Karl Erik – Onde você se posiciona na tradição literária brasileira? Quem são suas referências e modelos principais? Clarice é um nome que se impõe, mas quem são em sua própria interpretação os precursores?
Como escrevi no próprio ensaio sobre Clarice, não trabalho com a noção romântica de influência mas sim com a de confluência. A diferença é que, no primeiro caso, o influxo vai de um ponto a outro, linearmente num único sentido, enquanto, no segundo caso, há mesmo uma confluência de interesses e afetos. Os meus autores preferenciais são aqueles porque me afeiçoei, em relação aos quais procuro devolver na mesma moeda afetiva. Estou citando de propósito o tema de um maravilhoso colóquio que você e Heidrun Krieger organizaram na PUC-Rio em 2013, em torno de “literatura e afeto”, temática que se explicitou para mim no início dos anos 2000, justamente quando iniciava as primeiras tentativas de me lançar enfim publicamente como escritor. Por exemplo, no momento em que descubro Clarice, ao entrar na universidade, num curso de teoria da literatura, com minha querida Evelina Hoisel, hoje professora titular da UFBA, é como se as correntes sensórias e intelectuais que já perpassavam meu corpo encontrassem um lugar para desaguar e seguir novos cursos. Tudo em mim já me preparava para encontrar e desenvolver um aprendizado passional e muito prazeroso com o universo clariciano.
Li muita literatura brasileira em toda minha formação, mas um pouco menos hoje. Lia em parte influenciado pela escola, em parte pelos livros que encontrava ao alcance da mão em casa, emprestados por amigos ou na biblioteca do ginásio, na cidade do interior onde nasci, a pequenina Camacã, nome com tantos ecos indígenas… Minhas paixões são todas clássicas e de todos esses autores ficou um resíduo no que faço: os citados Alencar, Machado, Amado (sou da mesma região do cacau onde ele nasceu), Verissimo, Graciliano, Pompéia, Azevedo, Lima Barreto, Rodrigues, Queirós, Fonseca, Nassar etc. etc. A ostra e o vento, de Manuel C. Lopes, foi um livro que me deslumbrou na adolescência por seu lirismo. Não sei se ainda é editado e lido, mas lembro de ter assistido há alguns anos a uma bela adaptação para o cinema, com música de Chico Buarque.

+--

Tarefa a cumprir ::
Responda com base no trecho da entrevista:
1. Em que cidade nasceu quem responde às perguntas?
2. Em que ano ocorreu na PUC-Rio o colóquio em torno de "literatura e afeto"?
3. Que livro de Manuel C. Lopes deslumbrou quem responde na adolescência?
A listagem não tem relação alguma com esta atividade.

+--

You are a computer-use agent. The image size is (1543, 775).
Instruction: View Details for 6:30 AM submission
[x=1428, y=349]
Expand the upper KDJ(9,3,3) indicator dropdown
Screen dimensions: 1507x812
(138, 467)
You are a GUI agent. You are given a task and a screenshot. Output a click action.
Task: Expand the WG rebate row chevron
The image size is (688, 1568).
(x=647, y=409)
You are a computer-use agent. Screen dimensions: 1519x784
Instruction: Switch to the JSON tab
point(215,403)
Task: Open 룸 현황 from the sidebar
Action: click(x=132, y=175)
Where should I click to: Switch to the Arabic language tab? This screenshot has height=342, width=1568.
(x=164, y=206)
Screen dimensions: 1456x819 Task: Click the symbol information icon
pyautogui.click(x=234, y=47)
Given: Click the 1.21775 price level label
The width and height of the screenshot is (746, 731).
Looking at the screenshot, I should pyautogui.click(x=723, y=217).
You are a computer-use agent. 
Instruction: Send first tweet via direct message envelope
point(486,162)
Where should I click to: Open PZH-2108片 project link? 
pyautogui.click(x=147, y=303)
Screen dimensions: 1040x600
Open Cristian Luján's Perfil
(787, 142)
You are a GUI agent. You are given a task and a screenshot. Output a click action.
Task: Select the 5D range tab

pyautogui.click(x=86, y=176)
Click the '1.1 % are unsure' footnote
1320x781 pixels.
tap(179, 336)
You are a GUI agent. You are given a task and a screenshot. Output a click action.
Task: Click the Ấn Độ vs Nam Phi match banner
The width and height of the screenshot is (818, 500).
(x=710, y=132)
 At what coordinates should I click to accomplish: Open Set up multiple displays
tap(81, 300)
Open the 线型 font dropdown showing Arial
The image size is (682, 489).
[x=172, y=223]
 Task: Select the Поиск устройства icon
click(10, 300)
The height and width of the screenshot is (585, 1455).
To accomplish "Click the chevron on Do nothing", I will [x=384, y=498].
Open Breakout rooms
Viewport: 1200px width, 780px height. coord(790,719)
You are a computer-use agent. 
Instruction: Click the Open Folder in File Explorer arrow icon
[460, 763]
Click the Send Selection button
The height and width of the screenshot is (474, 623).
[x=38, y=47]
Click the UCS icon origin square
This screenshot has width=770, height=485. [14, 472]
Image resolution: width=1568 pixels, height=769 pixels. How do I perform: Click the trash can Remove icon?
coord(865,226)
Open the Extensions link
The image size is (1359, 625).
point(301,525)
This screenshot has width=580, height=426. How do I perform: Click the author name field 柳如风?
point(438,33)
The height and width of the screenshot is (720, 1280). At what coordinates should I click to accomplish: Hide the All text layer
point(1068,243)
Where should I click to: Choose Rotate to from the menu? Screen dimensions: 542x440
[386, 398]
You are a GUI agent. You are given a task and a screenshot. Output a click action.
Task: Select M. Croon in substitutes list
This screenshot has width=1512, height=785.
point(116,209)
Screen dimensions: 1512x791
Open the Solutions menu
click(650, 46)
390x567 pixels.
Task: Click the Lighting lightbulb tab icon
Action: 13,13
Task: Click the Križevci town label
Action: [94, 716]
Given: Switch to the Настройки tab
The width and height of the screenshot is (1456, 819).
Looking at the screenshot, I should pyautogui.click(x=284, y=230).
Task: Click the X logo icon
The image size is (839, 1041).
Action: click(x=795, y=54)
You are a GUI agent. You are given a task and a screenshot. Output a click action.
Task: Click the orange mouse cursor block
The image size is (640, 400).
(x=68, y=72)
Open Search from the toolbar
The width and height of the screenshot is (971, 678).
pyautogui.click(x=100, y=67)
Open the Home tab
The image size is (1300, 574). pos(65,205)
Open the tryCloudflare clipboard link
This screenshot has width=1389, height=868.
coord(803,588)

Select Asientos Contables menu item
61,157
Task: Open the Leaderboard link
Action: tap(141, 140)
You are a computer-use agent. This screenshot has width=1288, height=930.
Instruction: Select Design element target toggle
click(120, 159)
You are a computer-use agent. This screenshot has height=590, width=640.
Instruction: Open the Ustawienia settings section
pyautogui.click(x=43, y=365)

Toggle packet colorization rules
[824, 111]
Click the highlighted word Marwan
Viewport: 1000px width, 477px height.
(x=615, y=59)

+--

Resposta da tarefa ::
1. Camacã.
2. Em 2013.
3. A ostra e o vento.